Quizás ahora, esos grupos de
presión prorrusos en Washington, Berlín y otras capitales europeas sean más
realistas al valorar la situación. Es posible incluso que el subsecretario de
Estado norteamericano, Strobe Talbott, deje de hablar con hipérboles optimistas
sobre la evolución rusa. Ni nuestro buen Jean Jacques Rousseau podría hoy tener
esperanzas en que la sociedad rusa vaya a contar a medio plazo con un Estado de
derecho homologable a los que legislan, ejecutan y juzgan en Occidente.
Así las cosas, convendría que
los Gobiernos occidentales fueran planteándose una nueva política hacia Rusia.
Putin no va a cometer disparates en sus relaciones con Europa y EEUU a corto
plazo. Aunque sólo sea porque sus mentores tienen allí sus cuentas. Pero
también porque se dice garante de la seguridad y estabilidad y para ambas
necesita ayuda exterior. Pero la retórica va a cambiar. La multipolaridad
volverá tras la efímera ilusión norteamericana de ser única potencia. Moscú
buscará aliados. Tercer Mundo aún, pero potencia nuclear, Moscú cambia tercio.

#### TAREAS
• a. Reproduce textualmente el fragmento del texto sobre Rusia que va desde "Putin no va" hasta "Moscú cambia tercio.".
• b. Según el texto sobre Rusia, ¿qué cargo ocupa Strobe Talbott?
• c. Prolonga el texto sobre la política occidental hacia Rusia a partir de su última oración.

#### DATOS DISPONIBLES

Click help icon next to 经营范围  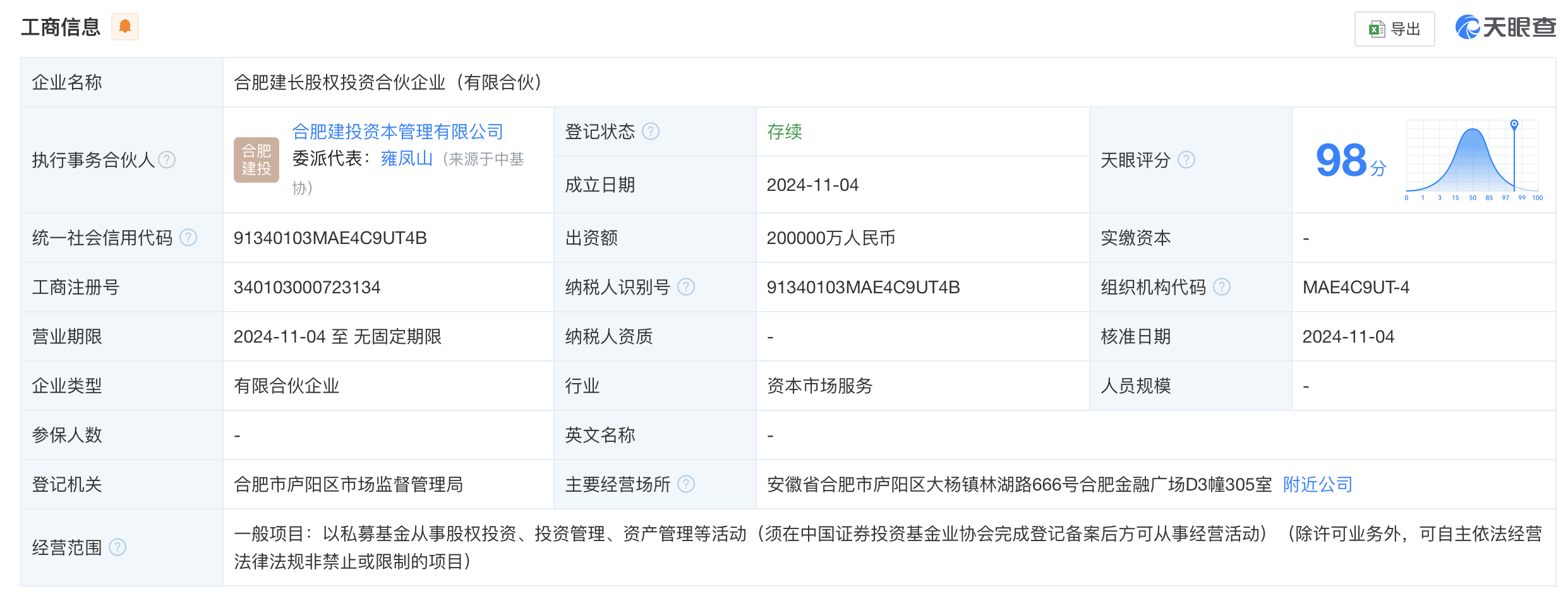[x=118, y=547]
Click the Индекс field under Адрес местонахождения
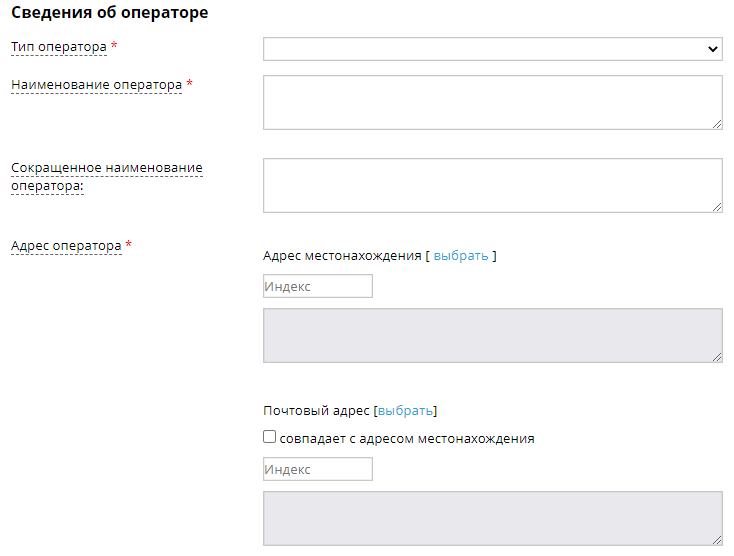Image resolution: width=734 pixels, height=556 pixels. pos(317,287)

#### RESPUESTAS POR TAREA
• a.
Putin no va a cometer disparates en sus relaciones con Europa y EEUU a corto
plazo. Aunque sólo sea porque sus mentores tienen allí sus cuentas. Pero
también porque se dice garante de la seguridad y estabilidad y para ambas
necesita ayuda exterior. Pero la retórica va a cambiar. La multipolaridad
volverá tras la efímera ilusión norteamericana de ser única potencia. Moscú
buscará aliados. Tercer Mundo aún, pero potencia nuclear, Moscú cambia tercio.

• b. Es subsecretario de Estado norteamericano.

• c.
Demandará respeto a intereses que muchas veces chocarán con elementales
principios occidentales. En el interior de Rusia, los cambios pueden ser más
desagradables, para los medios críticos y minorías o gremios incómodos.
Occidente necesita por tanto de conceptos nuevos para responder a actitudes y
políticas que, como en Chechenia, no pueden quedar sin respuesta.